Prof Paul Johnstone: Reducing Health Inequalities - a decade of learning and preparing for a decade of hope
09 March 2020
The last decade has seen long-term increases of life expectancy stalling and for some areas and communities a deterioration. This is the first time in 100 years that this has happened.
This concerning situation echoes both my own recent research and the recent tenth anniversary report from Professor Sir Michael Marmot.
Sir Michael highlights a difficult decade with the impact of austerity, rising levels of poverty, foodbanks and local authority cuts. Yet a desire to reduce health inequalities has widespread support across governments and locally. There are policies and roles for tackling inequalities in the NHS, local government and my own organisation, Public Health England.
It has also been a decade of learning and, arguably because it has been a difficult decade, we have learnt more.
Some of what I have learnt informs my belief there are some real opportunities for policy and supporting place-based approaches to tackling inequalities which will make a positive difference in coming years.
As a time of significant change, I echo the Marmot view that policies matter and places matter. A Government wish to ‘level up’, especially in deprived areas in the north, provides a chance to build on this.
His report recommends a new cross government strategy chaired by the Prime Minister and this recognises that tax, fiscal and other national policies on benefits, schools and housing matter. Based in the north of England as I am, my focus is on local and regional action to support place-based approaches, using what we have learnt and delivered to support this in PHE.
From a very personal perspective, when I was a Director of Public Health in Teesside from 2000, this was at the time when we had the first national health inequalities strategy. A range of NHS driven policies such as National Service Frameworks for Coronary Heart Disease (CHD) and cancer, Health Improvement Plans (HIPs) and Health Action Zones (HAZs), had new programmes on for example tobacco harm, supporting primary care and access to secondary care. The NHS prioritised poorer areas and a range of new programmes targeted poor health and poor service access. In Teesside and other areas of the north we saw a narrowing of CHD death rates over the decade to 2010 and then a divergence.
The systematic approach engaged all clinicians from every part of the NHS. The HAZ brought together the local councils in Teesside on a public health agenda for the first time since the 1970s.
However, we could have done a lot more on the causes of the causes - the wider determinants. Without this, we were swimming against the tide. It was clear many communities felt left behind or felt they were on the receiving end of top down regeneration policies with which they hadn’t really engaged. They remained disempowered. All of these factors reduced our chances to achieve desired changes, whether in good quality jobs and housing, better education or reduced air pollution and the influence they have on mental health and lifestyle choices such as smoking.

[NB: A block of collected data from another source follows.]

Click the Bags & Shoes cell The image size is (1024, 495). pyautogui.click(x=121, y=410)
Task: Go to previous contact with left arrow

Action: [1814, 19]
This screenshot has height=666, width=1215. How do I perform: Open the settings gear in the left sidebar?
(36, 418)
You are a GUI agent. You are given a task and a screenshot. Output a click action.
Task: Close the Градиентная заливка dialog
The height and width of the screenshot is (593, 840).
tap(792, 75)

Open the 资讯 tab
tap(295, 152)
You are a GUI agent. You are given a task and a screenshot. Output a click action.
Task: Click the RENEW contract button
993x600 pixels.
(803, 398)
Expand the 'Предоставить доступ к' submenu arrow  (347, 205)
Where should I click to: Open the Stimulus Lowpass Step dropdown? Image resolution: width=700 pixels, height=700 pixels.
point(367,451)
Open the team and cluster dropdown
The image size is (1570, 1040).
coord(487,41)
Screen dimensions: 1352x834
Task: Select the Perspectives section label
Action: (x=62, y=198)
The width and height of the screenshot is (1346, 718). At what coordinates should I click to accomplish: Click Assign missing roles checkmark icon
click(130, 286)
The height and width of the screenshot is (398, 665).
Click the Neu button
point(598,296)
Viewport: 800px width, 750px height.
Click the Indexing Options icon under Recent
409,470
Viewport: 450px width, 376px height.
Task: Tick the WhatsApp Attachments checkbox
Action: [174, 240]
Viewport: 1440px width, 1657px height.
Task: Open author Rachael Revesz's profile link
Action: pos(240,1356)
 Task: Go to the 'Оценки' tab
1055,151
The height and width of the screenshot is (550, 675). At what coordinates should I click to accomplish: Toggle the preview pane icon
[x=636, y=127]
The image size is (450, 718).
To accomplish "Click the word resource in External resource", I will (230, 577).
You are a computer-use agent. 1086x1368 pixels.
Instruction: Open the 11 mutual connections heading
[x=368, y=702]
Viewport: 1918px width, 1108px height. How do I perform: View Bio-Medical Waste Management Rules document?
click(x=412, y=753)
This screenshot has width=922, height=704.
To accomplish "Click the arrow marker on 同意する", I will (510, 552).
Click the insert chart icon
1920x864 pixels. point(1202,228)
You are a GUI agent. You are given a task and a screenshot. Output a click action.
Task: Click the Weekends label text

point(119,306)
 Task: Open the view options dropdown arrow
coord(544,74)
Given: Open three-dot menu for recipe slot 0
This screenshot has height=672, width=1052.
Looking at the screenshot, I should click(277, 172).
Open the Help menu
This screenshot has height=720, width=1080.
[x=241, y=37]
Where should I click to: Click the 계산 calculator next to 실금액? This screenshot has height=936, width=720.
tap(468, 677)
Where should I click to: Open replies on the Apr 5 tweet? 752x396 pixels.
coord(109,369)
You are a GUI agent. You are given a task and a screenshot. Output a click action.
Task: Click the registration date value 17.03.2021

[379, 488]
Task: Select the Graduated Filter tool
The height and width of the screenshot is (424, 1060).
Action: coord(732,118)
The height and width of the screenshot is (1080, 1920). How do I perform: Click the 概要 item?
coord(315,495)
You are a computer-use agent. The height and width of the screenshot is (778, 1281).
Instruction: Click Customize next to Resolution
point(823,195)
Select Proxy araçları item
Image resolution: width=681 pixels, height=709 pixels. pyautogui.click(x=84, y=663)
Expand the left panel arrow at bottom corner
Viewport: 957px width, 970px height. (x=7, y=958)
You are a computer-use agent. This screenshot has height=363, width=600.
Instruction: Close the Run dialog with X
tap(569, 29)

The 2013 NHS reforms saw public health responsibility return to local government. This opened up fresh approaches to improving health, as public health experts started working alongside council directors and policy makers. Many in local government had already been engaging on this agenda, working as council officers and elected members to make changes to positively influence health outcomes. The 2013 reforms provided a formal change, offering the chance to influence and inform services such as housing, transport, environment and schools.
In the north of England, we commissioned Margaret Whitehead to produce the Due North Report which has since shaped and supported public health teams across the north and beyond.
Devolving power or other devolution was a key recommendation of Due North. We’ve seen nascent forms of devolution, for example in Greater Manchester with their Health and Social Care Partnership, and other forms of devolution in Yorkshire and the North East / North Tyne. This is still a journey and PHE is actively supporting six elected mayors across the country in a programme of work led by our health improvement team. These areas have greater control over transport, environment, air quality, housing and public health practitioners are at the heart of things, advising and supporting.
The original Marmot report and analysis of healthy life expectancy in 2010 brought about a mindset change in approach. The differences are stark, with notable 20 year gaps in unhealthy years in the poorest tenth areas and a recognition of the burden of ill health across society. These differences are not just between the north and south, but reflected in local communities too. We recognise that inequalities fall and impact differently on different population groups, and where resilience is low then obviously the impact is greater.
Allied with analysis PHE does, the inequalities agenda has moved away for being a social and moral one, to one about improving economies and productivity. The previous government made this connection in policy with the Industrial Strategy which set a Grand Challenge to reduce inequalities and the gap of life expectancy for every area by five years by 2035 through economic development.
In the future, continued working within local government offers significant opportunities to build on assets in the community, empowering and working alongside communities.
We have a chance to grasp the place-based ways of working which are a theme of government policy, and we have seen great examples of local political leadership and engagement involving community leadership and councillors coming from those communities. There is good evidence that local empowerment makes a difference, shown by research and details can be accessed via our communities website.
As we face the challenges of Brexit and COVID-19, as we factor in government commitments to prioritise levelling up, and see increased focus on towns, there is room for optimism.
Public health experts are often optimists by nature but pessimists by experience. I hope that in another ten years we will have learned the lessons of Marmot and Due North and we will have good reason to be optimists by both nature and experience.